---------- GIVEN RECORDS ----------

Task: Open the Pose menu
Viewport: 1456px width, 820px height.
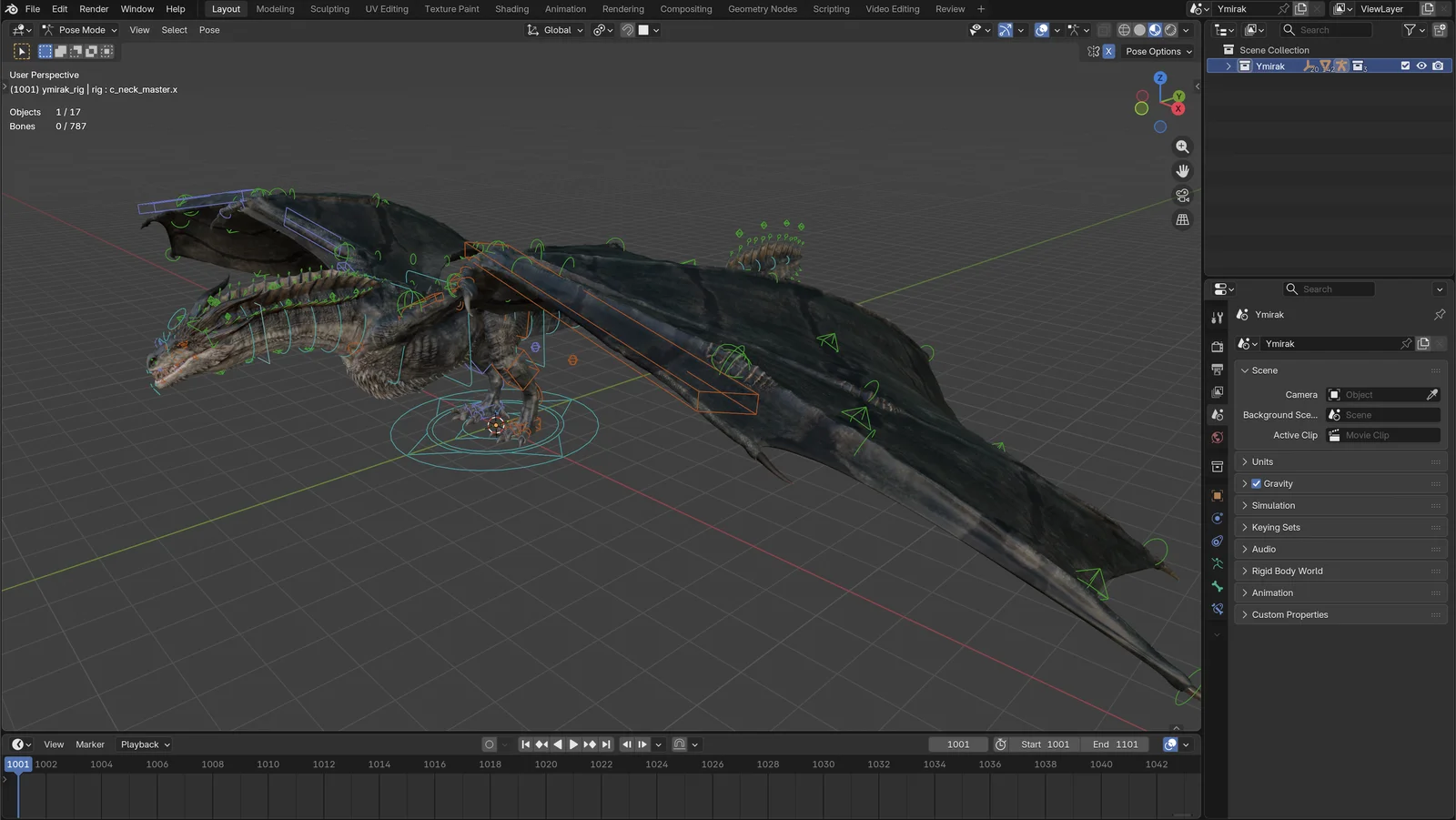Action: 209,30
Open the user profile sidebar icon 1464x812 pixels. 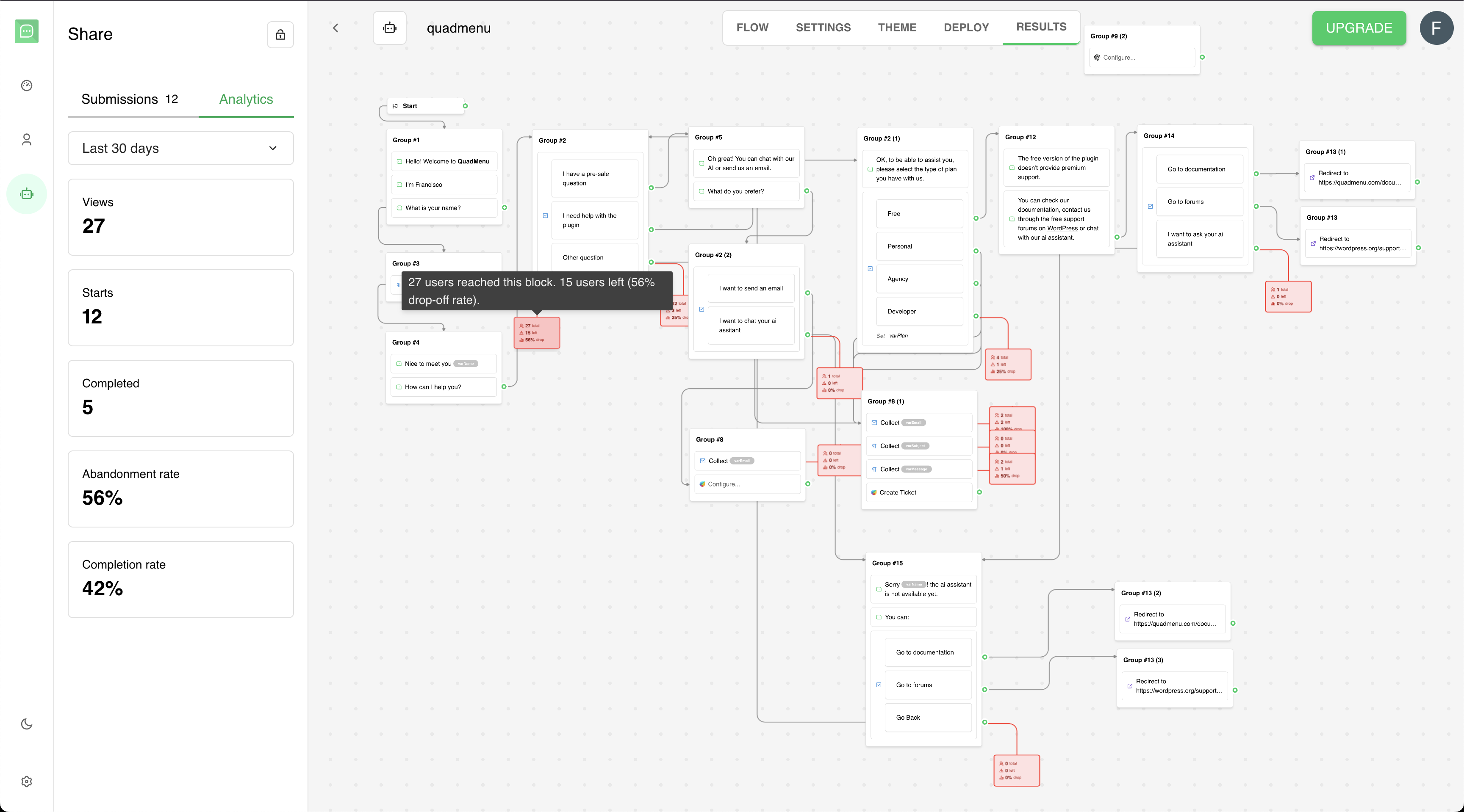pyautogui.click(x=27, y=140)
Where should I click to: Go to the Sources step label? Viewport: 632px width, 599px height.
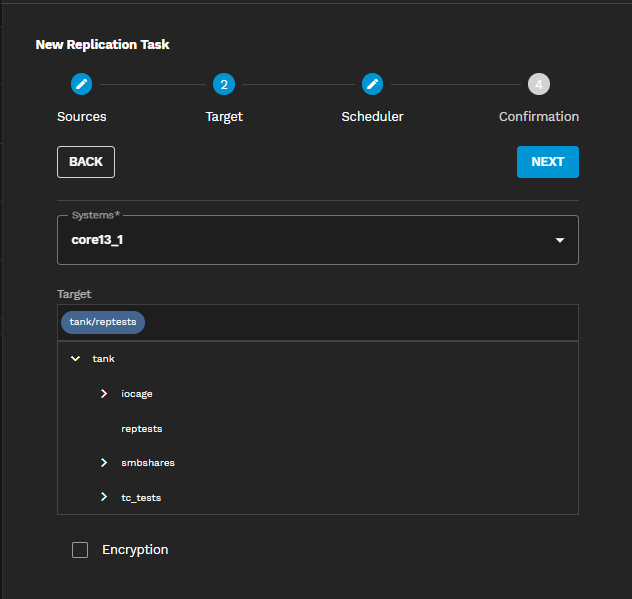82,117
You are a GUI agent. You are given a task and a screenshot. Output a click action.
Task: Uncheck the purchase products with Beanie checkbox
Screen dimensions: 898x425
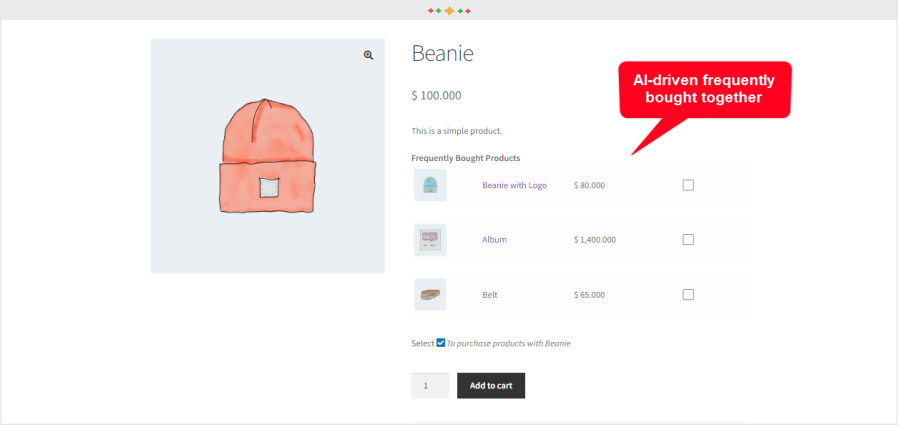[441, 343]
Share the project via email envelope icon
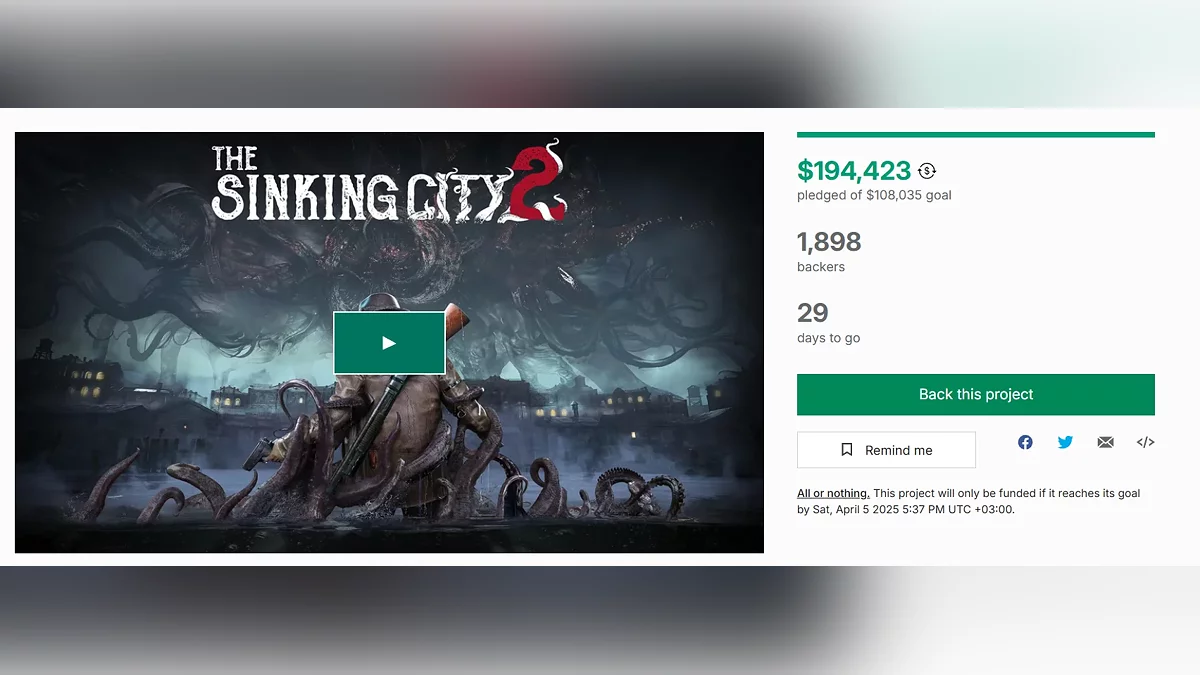This screenshot has height=675, width=1200. 1105,442
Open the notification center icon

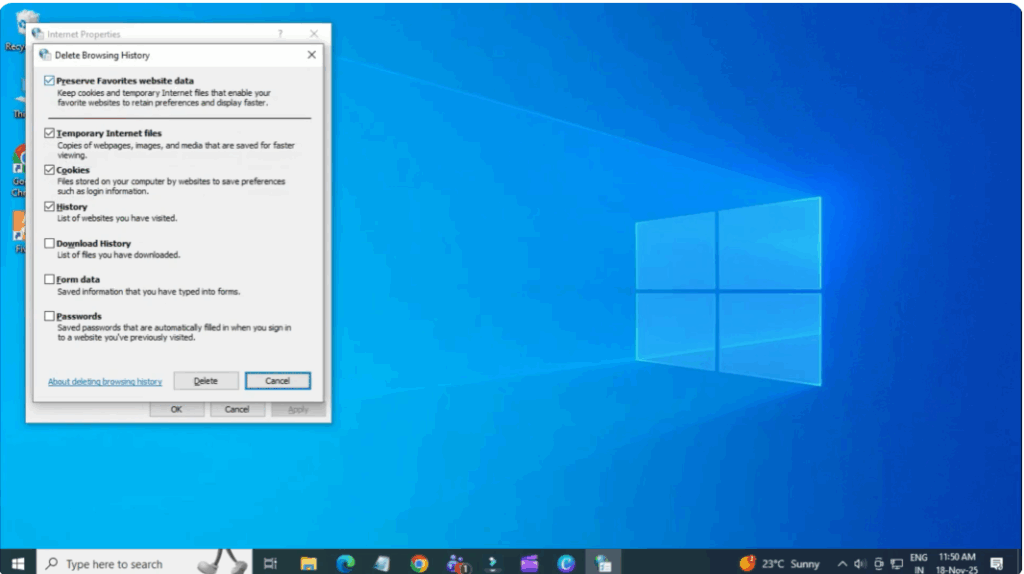pos(996,564)
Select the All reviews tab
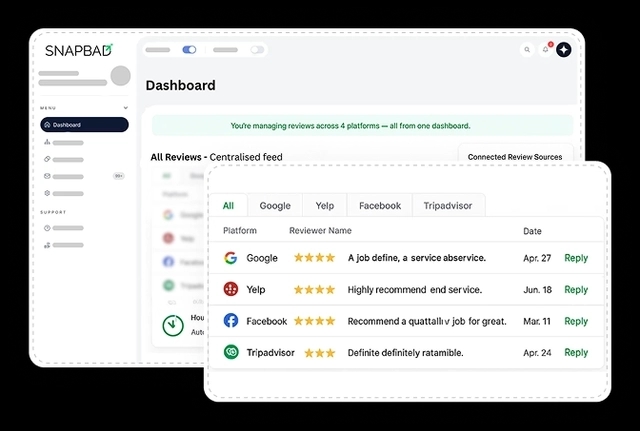The image size is (640, 431). click(228, 206)
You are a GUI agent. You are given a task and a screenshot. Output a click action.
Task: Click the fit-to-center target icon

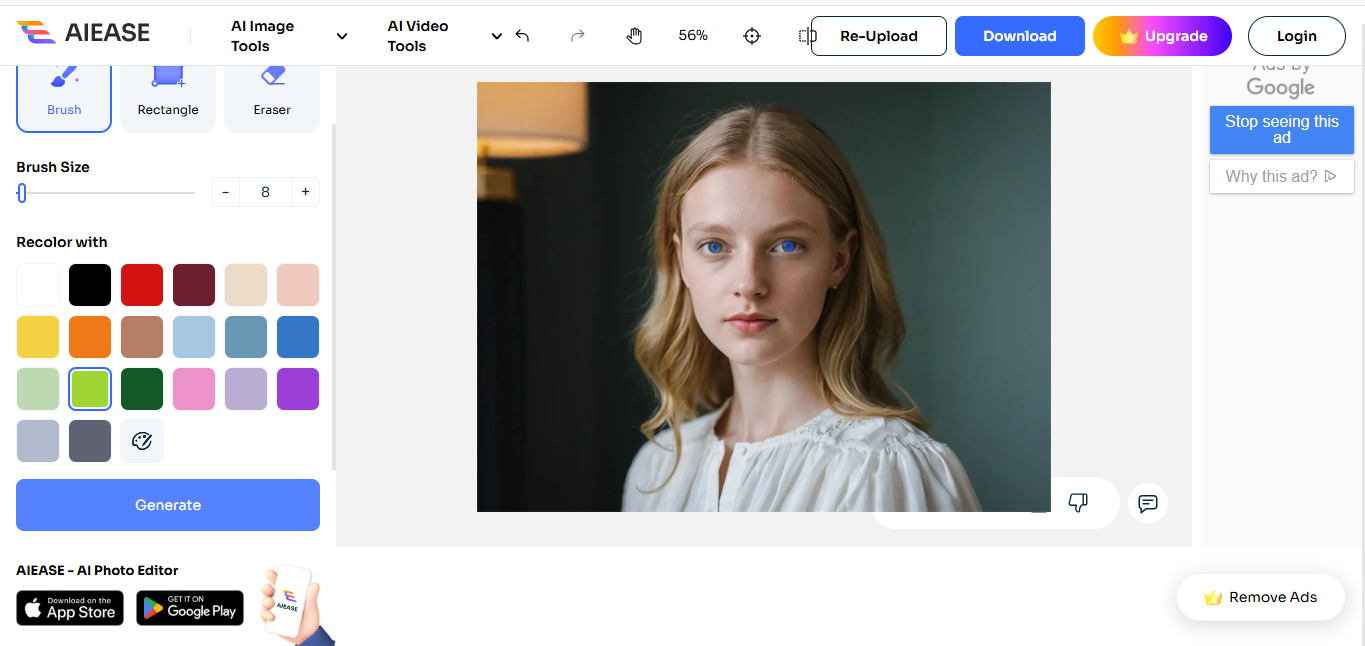coord(751,35)
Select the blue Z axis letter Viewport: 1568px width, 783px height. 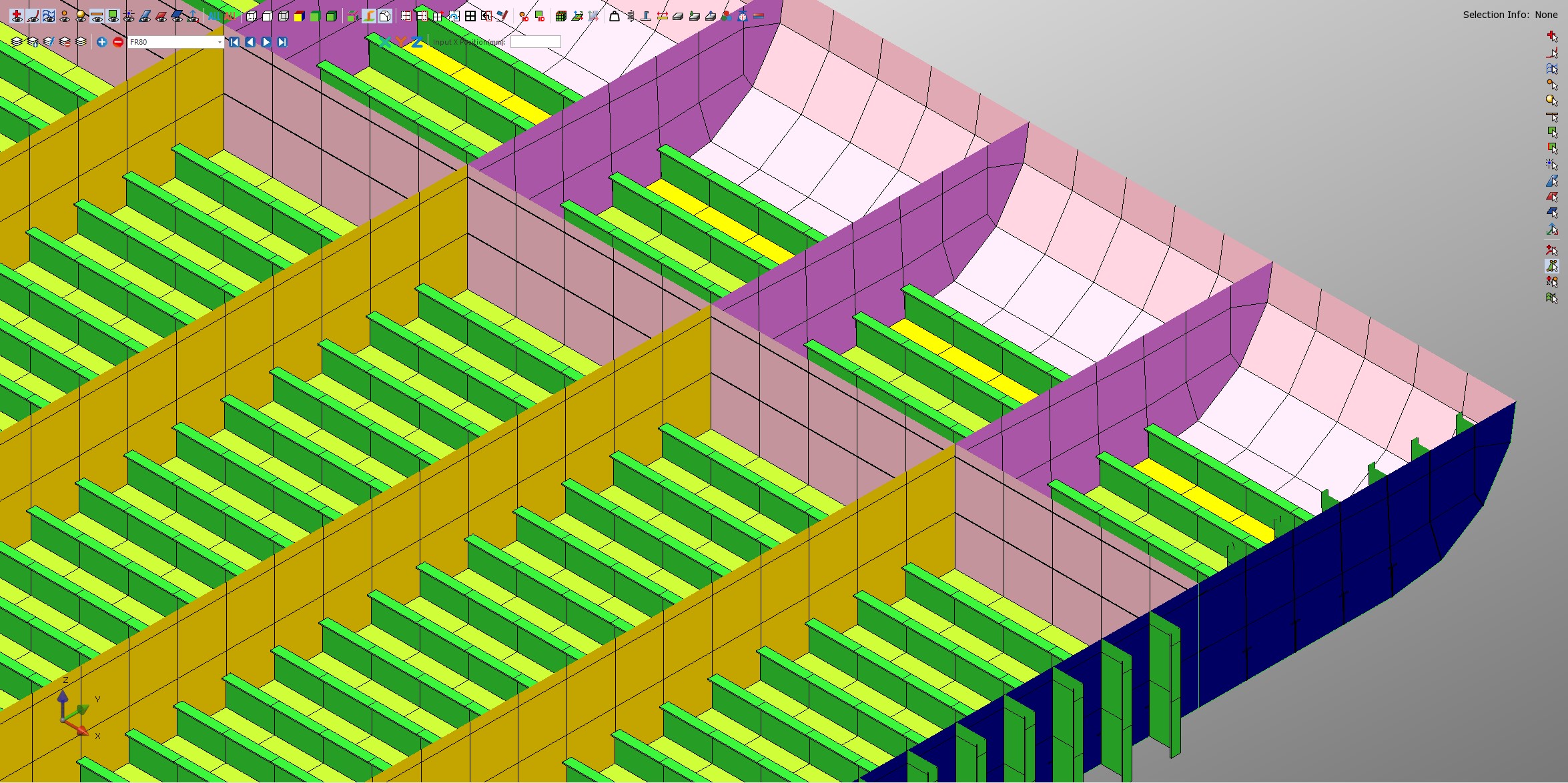417,42
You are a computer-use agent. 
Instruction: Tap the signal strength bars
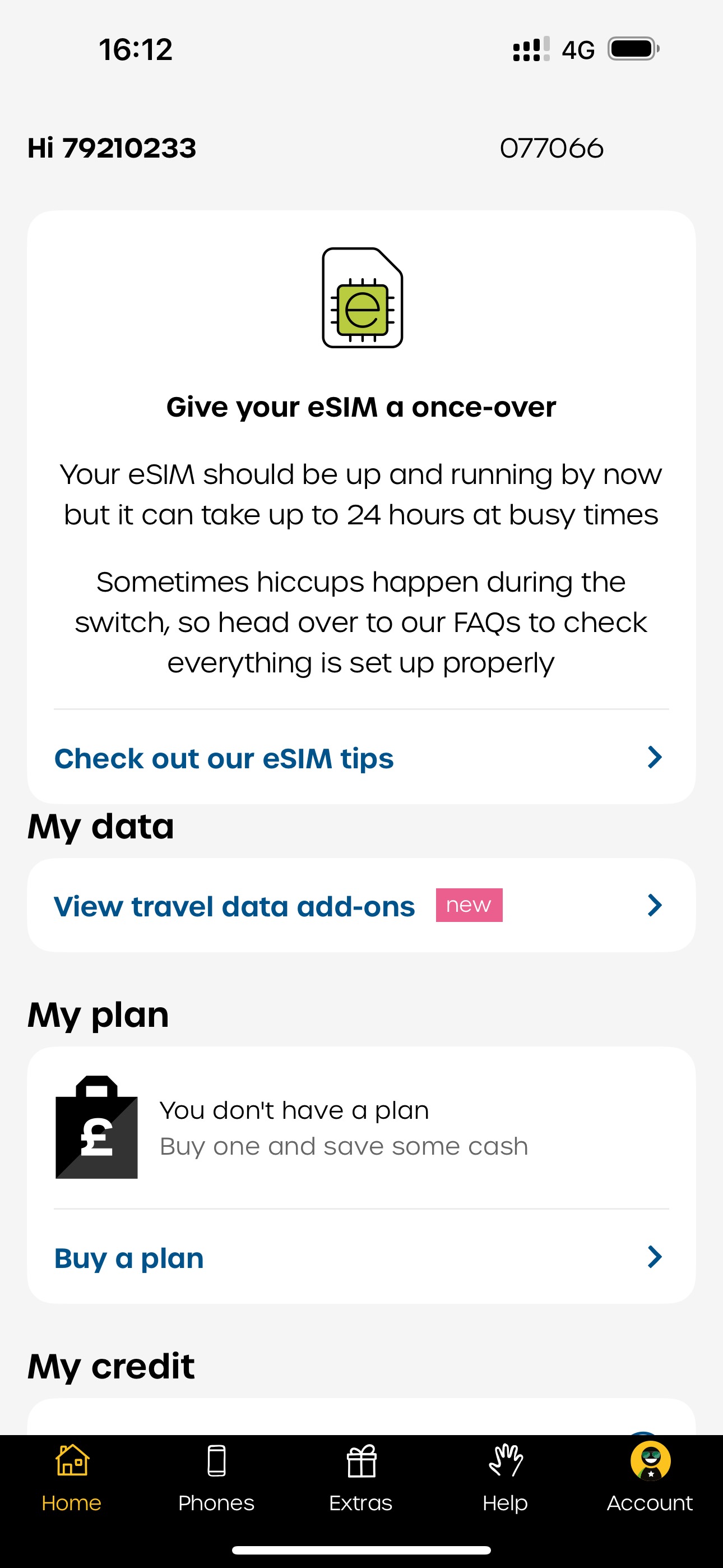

----------

» AIM OF THE TASK
Reproduce the part of the items that opens with the line containing "Open the notification center icon" and closes with the line containing "coord(751,35)", substituting "button" for every "icon" and changing nothing else. Omit the pictures from your answer.

» OUTPUT FOR THIS TASK
Open the notification center button

pos(996,564)
Select the All reviews tab
The image size is (640, 431). click(228, 206)
You are a GUI agent. You are given a task and a screenshot. Output a click action.
Task: Click the fit-to-center target button

coord(751,35)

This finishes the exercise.